* _PROBLEM A_:
Answer these questions using the two jokes below:
(i) Where does the first joke take place?
(ii) How many years earlier did the husband have his affair?
(iii) On which tee does the wife make her confession?
* _PROBLEM B_:
In the two jokes below, find every name the husband calls his wife in his rant and list them.

* _TEXT SHOWN_:
_____

A fat bird came smiling up to me in a nightclub, put her hand on my groin and said, "Have a guess what I want in my mouth tonight?" "I...I...I don't know?" I stuttered. "I'll give you a clue," she laughed, "It has four letters and begins with 'C'" "Oh, that's easy," I said, looking her up and down, "Cake."
Out on the golf course with his wife, the husband says, "Twenty years ago I had a brief affair. It meant nothing. I hope you can forgive me." His wife was hurt but said, "Dearest, those days are long gone. What we have now is far more valuable. I forgive you." They embraced and kissed. On the seventeenth tee, the husband was starting his back swing when the wife blurted out, "I'm sorry darling, I've been so conscience-stricken since you told me, but since we're being honest with each other, I have something to tell you also. Fifty-two years ago I had a sex change operation. I was a man before I met you. I hope you can forgive me." The husband, froze at the top of his back swing, then threw a fit! He slammed the driver into the ground, kicked the ball into the woods, stormed off the tee, pushed the golf cart over on its side, broke the rest of his clubs one by one, then started on hers. He screamed and ranted, "You liar! You cheat! You despicable deceiver! How could you? I trusted you with all my heart and soul...and all these years you've been playing off the frickin' ladies' tees!"

_____

* _INFORMATION SUPPLIED_:

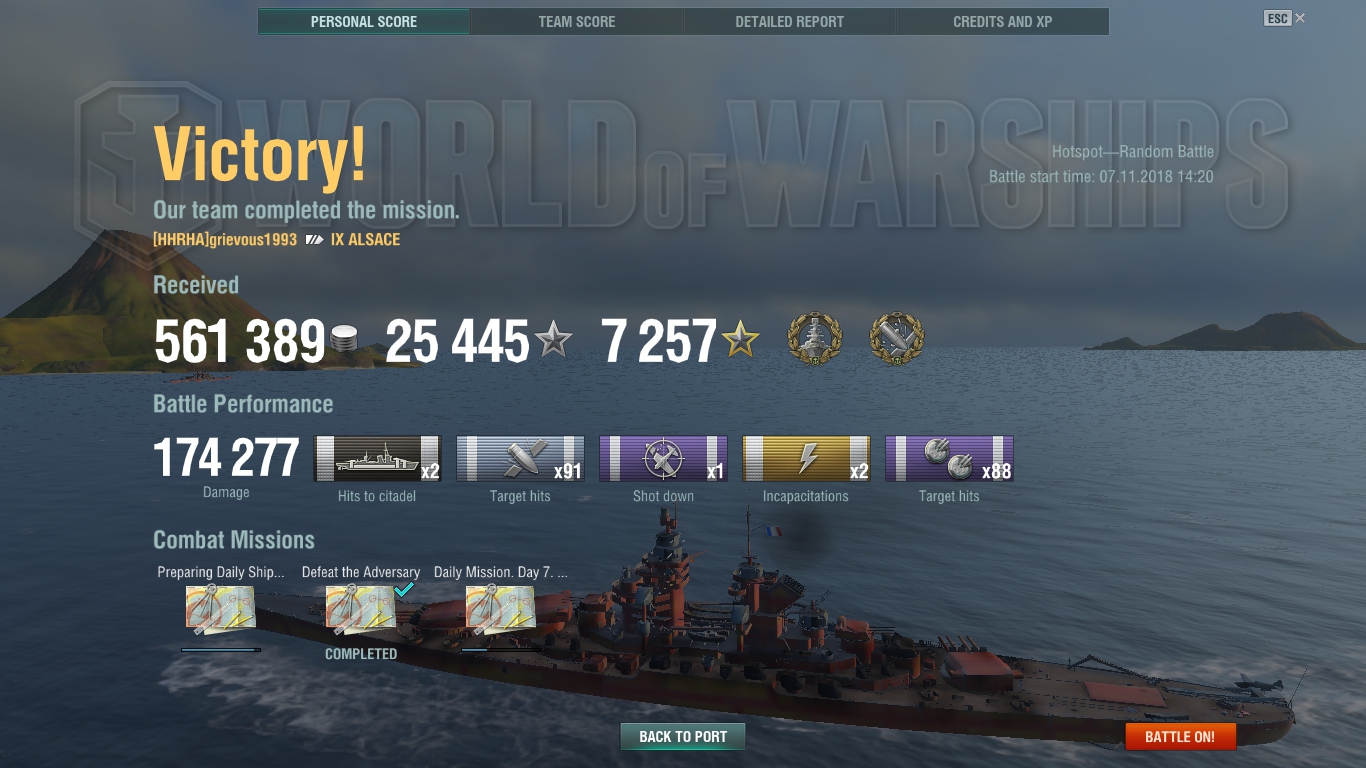
Task: Click the credits coin stack icon
Action: 344,339
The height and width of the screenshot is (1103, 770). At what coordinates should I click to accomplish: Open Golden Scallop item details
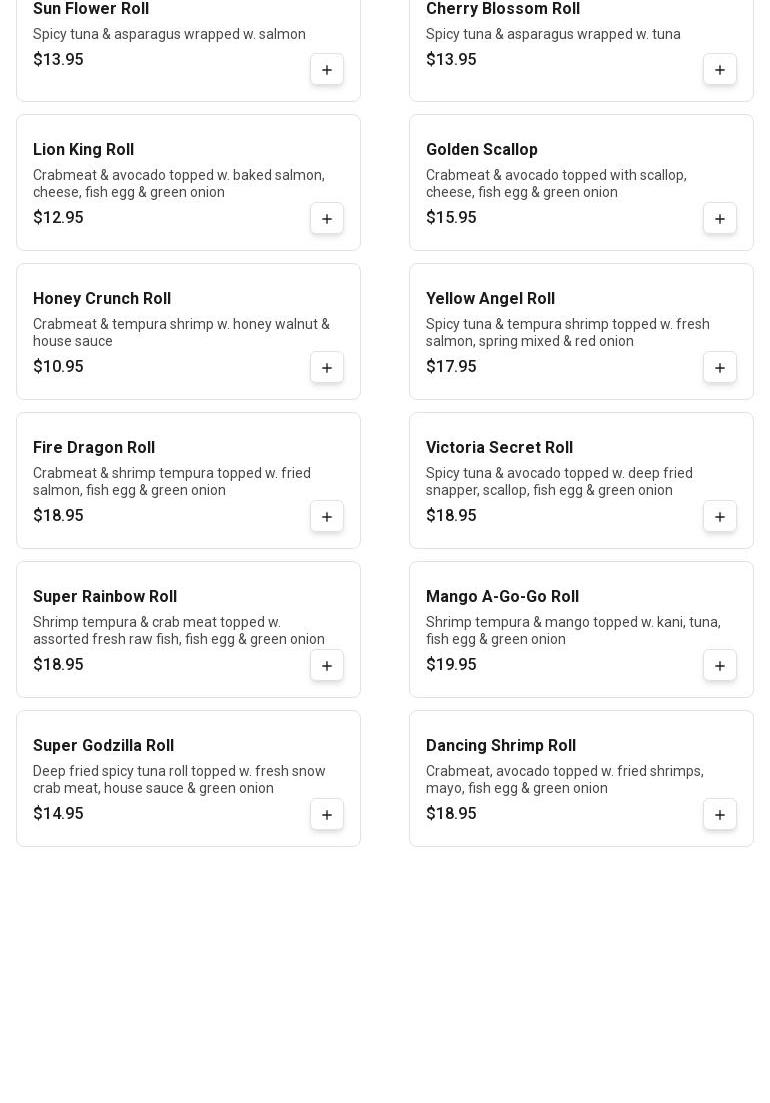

_____

* _TASK RESULT A_:
(i) In a nightclub.
(ii) Twenty years earlier.
(iii) The seventeenth tee.

* _TASK RESULT B_:
- Liar
- Cheat
- Despicable deceiver